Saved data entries
BEGIN

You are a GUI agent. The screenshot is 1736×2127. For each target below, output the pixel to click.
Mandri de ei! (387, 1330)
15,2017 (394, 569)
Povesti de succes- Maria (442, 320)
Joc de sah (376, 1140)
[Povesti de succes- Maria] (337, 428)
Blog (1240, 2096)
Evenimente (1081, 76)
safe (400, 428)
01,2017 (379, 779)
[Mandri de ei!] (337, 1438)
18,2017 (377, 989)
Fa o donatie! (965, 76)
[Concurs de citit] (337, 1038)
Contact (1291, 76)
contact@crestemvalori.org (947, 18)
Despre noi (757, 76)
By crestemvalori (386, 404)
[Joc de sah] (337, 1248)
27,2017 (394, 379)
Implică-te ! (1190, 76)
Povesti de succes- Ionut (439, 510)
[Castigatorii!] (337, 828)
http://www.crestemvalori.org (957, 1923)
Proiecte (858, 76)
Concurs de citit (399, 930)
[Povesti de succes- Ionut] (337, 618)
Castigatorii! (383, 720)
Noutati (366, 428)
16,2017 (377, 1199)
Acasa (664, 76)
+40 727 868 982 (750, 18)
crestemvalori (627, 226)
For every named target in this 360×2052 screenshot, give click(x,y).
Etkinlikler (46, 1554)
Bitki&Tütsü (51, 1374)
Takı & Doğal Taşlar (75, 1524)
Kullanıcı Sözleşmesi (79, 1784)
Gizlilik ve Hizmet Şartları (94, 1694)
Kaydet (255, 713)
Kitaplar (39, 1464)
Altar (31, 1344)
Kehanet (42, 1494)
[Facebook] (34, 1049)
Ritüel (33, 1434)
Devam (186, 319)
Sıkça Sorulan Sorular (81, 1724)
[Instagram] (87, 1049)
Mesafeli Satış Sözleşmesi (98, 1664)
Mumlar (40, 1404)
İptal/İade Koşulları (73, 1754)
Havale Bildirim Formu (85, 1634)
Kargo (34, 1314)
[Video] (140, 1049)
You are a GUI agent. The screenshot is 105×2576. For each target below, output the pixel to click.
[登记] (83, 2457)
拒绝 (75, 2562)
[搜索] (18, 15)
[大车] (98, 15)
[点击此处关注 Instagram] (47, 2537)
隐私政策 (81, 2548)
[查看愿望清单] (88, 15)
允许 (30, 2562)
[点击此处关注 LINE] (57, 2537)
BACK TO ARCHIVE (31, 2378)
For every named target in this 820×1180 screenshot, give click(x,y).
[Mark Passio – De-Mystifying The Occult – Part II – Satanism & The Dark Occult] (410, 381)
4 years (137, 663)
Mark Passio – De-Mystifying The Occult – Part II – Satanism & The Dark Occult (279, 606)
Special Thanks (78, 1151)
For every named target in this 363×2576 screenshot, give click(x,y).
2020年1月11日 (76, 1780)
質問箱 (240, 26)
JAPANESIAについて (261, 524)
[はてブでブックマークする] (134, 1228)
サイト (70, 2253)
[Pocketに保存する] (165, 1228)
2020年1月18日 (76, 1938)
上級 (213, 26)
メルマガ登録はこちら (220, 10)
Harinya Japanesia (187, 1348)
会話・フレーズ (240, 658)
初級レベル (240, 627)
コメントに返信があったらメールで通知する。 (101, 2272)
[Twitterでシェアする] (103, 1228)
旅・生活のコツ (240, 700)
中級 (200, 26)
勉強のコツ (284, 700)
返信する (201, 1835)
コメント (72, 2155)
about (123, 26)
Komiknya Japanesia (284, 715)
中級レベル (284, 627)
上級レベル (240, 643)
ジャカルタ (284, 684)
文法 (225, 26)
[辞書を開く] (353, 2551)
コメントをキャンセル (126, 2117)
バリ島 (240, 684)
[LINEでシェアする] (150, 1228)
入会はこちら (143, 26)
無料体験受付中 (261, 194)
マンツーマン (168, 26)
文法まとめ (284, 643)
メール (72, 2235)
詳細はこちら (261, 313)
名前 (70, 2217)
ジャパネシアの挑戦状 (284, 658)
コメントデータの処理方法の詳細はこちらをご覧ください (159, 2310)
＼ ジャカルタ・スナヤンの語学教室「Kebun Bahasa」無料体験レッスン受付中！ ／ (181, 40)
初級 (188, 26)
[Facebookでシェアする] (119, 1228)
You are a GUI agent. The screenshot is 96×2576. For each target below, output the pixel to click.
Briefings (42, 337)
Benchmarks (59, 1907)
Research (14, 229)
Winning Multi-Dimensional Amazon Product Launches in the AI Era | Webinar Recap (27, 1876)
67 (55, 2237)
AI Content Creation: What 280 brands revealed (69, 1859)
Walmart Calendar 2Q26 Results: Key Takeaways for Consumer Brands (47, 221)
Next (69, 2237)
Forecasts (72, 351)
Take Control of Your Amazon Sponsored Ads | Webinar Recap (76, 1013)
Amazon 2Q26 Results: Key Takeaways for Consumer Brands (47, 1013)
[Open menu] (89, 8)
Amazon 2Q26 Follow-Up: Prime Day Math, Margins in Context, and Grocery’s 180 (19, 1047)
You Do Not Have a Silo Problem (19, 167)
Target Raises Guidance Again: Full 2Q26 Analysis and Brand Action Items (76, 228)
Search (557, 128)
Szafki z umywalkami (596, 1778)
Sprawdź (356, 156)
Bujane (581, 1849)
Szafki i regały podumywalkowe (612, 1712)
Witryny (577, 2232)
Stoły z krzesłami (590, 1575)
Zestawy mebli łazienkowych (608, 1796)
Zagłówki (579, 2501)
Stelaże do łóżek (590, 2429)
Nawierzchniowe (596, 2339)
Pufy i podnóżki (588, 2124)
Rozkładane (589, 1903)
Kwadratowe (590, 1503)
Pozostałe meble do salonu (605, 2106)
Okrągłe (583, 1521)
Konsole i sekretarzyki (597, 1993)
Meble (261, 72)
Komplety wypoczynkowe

END

Going back over the entries above, copy word for word every line from the one that has "982 (750, 18)" on through the one that has "バリ島 (240, 684)".

Result of this task —
+40 727 868 982 (750, 18)
crestemvalori (627, 226)
For every named target in this 360×2052 screenshot, give click(x,y).
Etkinlikler (46, 1554)
Bitki&Tütsü (51, 1374)
Takı & Doğal Taşlar (75, 1524)
Kullanıcı Sözleşmesi (79, 1784)
Gizlilik ve Hizmet Şartları (94, 1694)
Kaydet (255, 713)
Kitaplar (39, 1464)
Altar (31, 1344)
Kehanet (42, 1494)
[Facebook] (34, 1049)
Ritüel (33, 1434)
Devam (186, 319)
Sıkça Sorulan Sorular (81, 1724)
[Instagram] (87, 1049)
Mesafeli Satış Sözleşmesi (98, 1664)
Mumlar (40, 1404)
İptal/İade Koşulları (73, 1754)
Havale Bildirim Formu (85, 1634)
Kargo (34, 1314)
[Video] (140, 1049)
You are a GUI agent. The screenshot is 105×2576. For each target below, output the pixel to click.
[登记] (83, 2457)
拒绝 (75, 2562)
[搜索] (18, 15)
[大车] (98, 15)
[点击此处关注 Instagram] (47, 2537)
隐私政策 (81, 2548)
[查看愿望清单] (88, 15)
允许 (30, 2562)
[点击此处关注 LINE] (57, 2537)
BACK TO ARCHIVE (31, 2378)
For every named target in this 820×1180 screenshot, give click(x,y).
[Mark Passio – De-Mystifying The Occult – Part II – Satanism & The Dark Occult] (410, 381)
4 years (137, 663)
Mark Passio – De-Mystifying The Occult – Part II – Satanism & The Dark Occult (279, 606)
Special Thanks (78, 1151)
For every named target in this 363×2576 screenshot, give click(x,y).
2020年1月11日 (76, 1780)
質問箱 (240, 26)
JAPANESIAについて (261, 524)
[はてブでブックマークする] (134, 1228)
サイト (70, 2253)
[Pocketに保存する] (165, 1228)
2020年1月18日 (76, 1938)
上級 (213, 26)
メルマガ登録はこちら (220, 10)
Harinya Japanesia (187, 1348)
会話・フレーズ (240, 658)
初級レベル (240, 627)
コメントに返信があったらメールで通知する。 (101, 2272)
[Twitterでシェアする] (103, 1228)
旅・生活のコツ (240, 700)
中級 (200, 26)
勉強のコツ (284, 700)
返信する (201, 1835)
コメント (72, 2155)
about (123, 26)
Komiknya Japanesia (284, 715)
中級レベル (284, 627)
上級レベル (240, 643)
ジャカルタ (284, 684)
文法 (225, 26)
[辞書を開く] (353, 2551)
コメントをキャンセル (126, 2117)
バリ島 (240, 684)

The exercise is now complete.